眼下虽是开春,早晚却仍是寒凉,洛卿龄一早便穿戴整齐,眼下穿了件白色鹤氅。
好在是阿耶远在边疆,京中洛府只有赵叔赵婶二人居住,平日里他们并不会过多询问主人家的事儿,否则洛卿龄也不知该如何解释这几日她究竟去了何处。
本以为自己起得很早,下楼时却见秦砚珩坐在堂中,正百无聊赖地翻着一本古籍。听到她下楼的脚步声,他竟目不斜视地看着书,眼球一动不动,仿佛对她的到来并不感兴趣似的。
洛卿龄撇了撇嘴,明明前两夜还同乘一马,今日又变成陌生人了。
想来也是,人家金贵小殿下,连送上门的京中贵女都不屑一顾,更何况她这个边疆来的人?罢了,待抓住真凶回到京城,把这捆绑二人的金龙剑解开后,她与秦砚珩应当也不会再相见了。

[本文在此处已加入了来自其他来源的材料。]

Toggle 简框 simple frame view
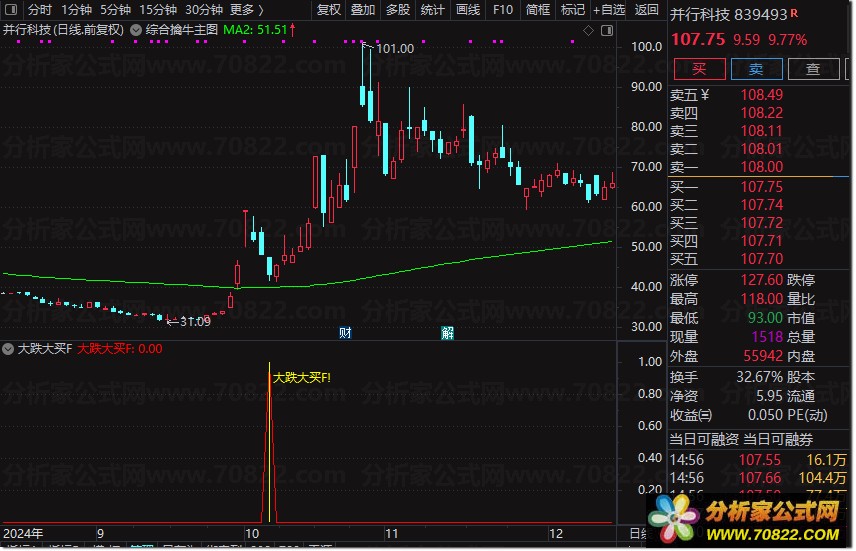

洛卿龄真是十分后悔当初为了能让阿耶尽快调回京城治病,竟这么轻易就把自己的画像送到秦砚珩面前,还白白遭人嫌弃了一番——甚至京中早有这一段传闻了,她眼下是解释也不行,不解释也不行,都怪秦砚珩!
“孙府这两日有何动静?”
秦砚珩头也不抬,冷不丁问了一句,不知是在问何人,洛卿龄走到桌前正要开口,却见客栈门边一位穿着夜行衣的男子走了进来,看样子应当是秦砚珩的暗卫——玄影。
“并无。”玄影抱拳回答。
听闻,秦砚珩终于抬起了头,他盯着玄影半晌,而后又将视线移回古籍上。怎会如此,莫非他猜错了,难不成那杀害素素的真凶并不在孙府么,否则为何撤兵两日孙府上下竟没有一丝动静,真凶这么耐得住性子?